→ **What to do**
Which lines of the data below include the string "will"? Return each of them.

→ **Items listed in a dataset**
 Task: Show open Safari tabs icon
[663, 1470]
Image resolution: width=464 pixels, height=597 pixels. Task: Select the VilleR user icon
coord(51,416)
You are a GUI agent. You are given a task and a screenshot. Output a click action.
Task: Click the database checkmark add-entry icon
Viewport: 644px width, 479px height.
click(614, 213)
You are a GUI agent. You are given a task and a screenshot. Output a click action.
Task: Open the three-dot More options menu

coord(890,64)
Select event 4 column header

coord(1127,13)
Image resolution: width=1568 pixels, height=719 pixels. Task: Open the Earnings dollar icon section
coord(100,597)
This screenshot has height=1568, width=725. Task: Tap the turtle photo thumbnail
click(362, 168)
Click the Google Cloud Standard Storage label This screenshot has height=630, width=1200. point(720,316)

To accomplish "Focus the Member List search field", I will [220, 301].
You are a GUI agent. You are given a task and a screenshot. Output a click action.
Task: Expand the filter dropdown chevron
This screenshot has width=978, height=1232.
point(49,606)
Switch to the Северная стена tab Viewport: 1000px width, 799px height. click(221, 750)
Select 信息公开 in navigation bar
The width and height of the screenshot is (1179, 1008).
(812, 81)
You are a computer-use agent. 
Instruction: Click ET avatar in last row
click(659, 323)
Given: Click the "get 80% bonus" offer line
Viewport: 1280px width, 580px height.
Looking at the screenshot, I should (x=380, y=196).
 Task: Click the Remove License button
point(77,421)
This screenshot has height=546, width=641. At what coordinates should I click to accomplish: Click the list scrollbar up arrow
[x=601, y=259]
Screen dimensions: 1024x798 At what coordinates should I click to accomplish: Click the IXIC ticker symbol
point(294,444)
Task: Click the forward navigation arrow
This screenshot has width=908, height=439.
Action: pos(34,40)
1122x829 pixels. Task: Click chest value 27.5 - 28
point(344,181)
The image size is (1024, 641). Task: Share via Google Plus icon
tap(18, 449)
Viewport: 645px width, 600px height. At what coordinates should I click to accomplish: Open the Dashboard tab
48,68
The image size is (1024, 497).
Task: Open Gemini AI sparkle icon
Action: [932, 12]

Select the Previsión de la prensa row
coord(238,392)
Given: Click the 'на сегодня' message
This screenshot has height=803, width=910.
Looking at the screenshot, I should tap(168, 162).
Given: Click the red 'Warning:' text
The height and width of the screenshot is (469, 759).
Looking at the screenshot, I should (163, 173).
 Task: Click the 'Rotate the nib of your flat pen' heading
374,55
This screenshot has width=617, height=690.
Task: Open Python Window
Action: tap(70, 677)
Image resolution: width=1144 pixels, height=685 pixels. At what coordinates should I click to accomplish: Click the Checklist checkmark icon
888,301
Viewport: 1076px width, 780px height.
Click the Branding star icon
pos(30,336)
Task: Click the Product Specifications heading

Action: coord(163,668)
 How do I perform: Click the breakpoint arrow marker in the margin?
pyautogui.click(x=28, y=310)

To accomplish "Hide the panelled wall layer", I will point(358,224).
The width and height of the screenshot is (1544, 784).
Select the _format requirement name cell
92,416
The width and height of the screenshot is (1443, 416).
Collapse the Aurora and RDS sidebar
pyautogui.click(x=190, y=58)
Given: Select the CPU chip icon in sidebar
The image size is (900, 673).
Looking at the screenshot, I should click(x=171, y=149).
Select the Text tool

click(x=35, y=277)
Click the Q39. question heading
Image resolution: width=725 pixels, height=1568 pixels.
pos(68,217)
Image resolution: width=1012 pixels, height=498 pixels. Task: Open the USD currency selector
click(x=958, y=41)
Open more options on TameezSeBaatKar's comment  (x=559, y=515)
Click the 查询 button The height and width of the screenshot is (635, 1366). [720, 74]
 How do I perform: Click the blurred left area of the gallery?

→ **Exercise answer**
To accomplish "Focus the Member List search field", I will [220, 301].
To accomplish "Hide the panelled wall layer", I will point(358,224).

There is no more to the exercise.